But the Lord said, ‘You have been concerned about this plant, though you did not tend it or make it grow. It sprang up overnight and died overnight. And should I not have concern for the great city of Nineveh, in which there are more than a hundred and twenty thousand people who cannot tell their right hand from their left – and also many animals?
A sound piece of advice to newlyweds is to not go to bed on an argument. One thing that invariably frustrates this is our need to have the last word. No matter what zingers might have been exchanged, to provide the closing salvo is the surest way to claim victory. “I would have won this argument by now,” I often think, if only the other person would stop talking…
As far as debates go, the exchange between Jonah and God is beautifully balanced. While the translation cannot fully capture this beautiful symmetry, the structure is telling. In the original language, Jonah opens with a thirty-nine-word diatribe; God closes with a thirty-nine words speech. God’s initial question is three words long, whilst Jonah’s response is of an equal length. God’s next utterance consists of five words; matched by five-words from Jonah.
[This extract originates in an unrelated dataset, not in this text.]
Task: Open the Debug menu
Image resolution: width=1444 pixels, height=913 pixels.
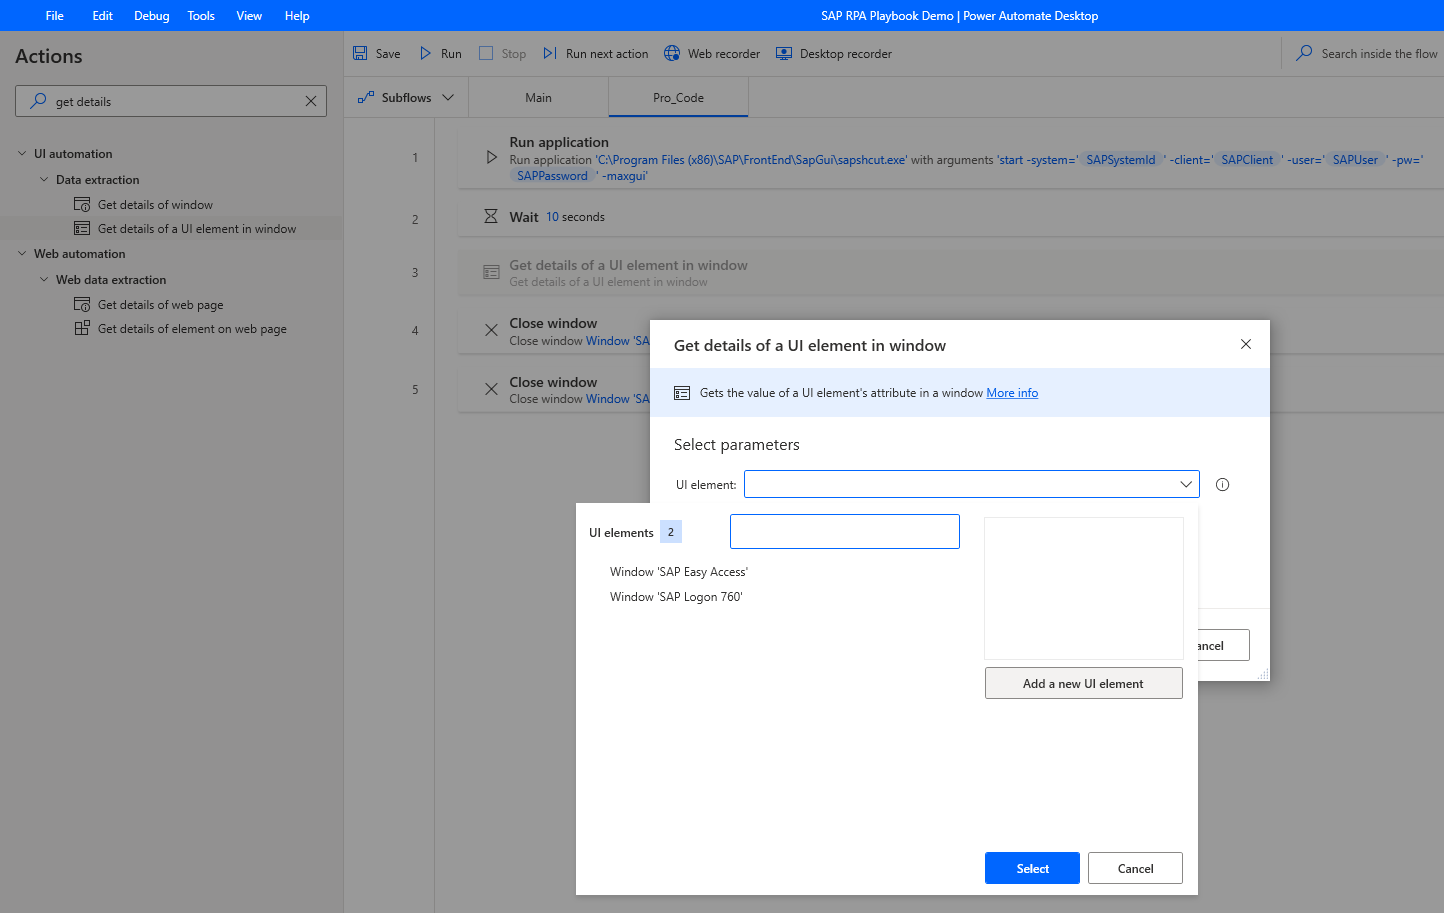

It is only fitting that God gets the last word (much to Jonah’s annoyance, I am sure), but they are given equal opportunity to express their views. Jonah is not a spare part. He is given space to air his views. It is however impossible to escape the sense that they are talking past each other, Jonah never quite grasping what is being said.
God is so gentle with him. God hears him out, no matter how nonsensical Jonah’s ravings might be. As has been the case throughout the four short chapters, God never gives up on his errant prophet, teasing him and nudging him along. Jonah passes through his own story much in the same way so many of us travel through our lives. One moment he is noble and righteous, the next he is contorted with rage and small-mindedness. Like an unknowing narrator in an Alan Bennett play, he progresses through life seemingly blind to his own short comings and the limits of his imagination.
Yet Jonah remains God’s chosen one, no matter how imperfect he may be. Whatever our failings – whether it is our tendency to talk back or head in the wrong direction – God has set us to a specific task. It is impossible to escape the sense that God would not have it any other way.
Will you let God have the last word?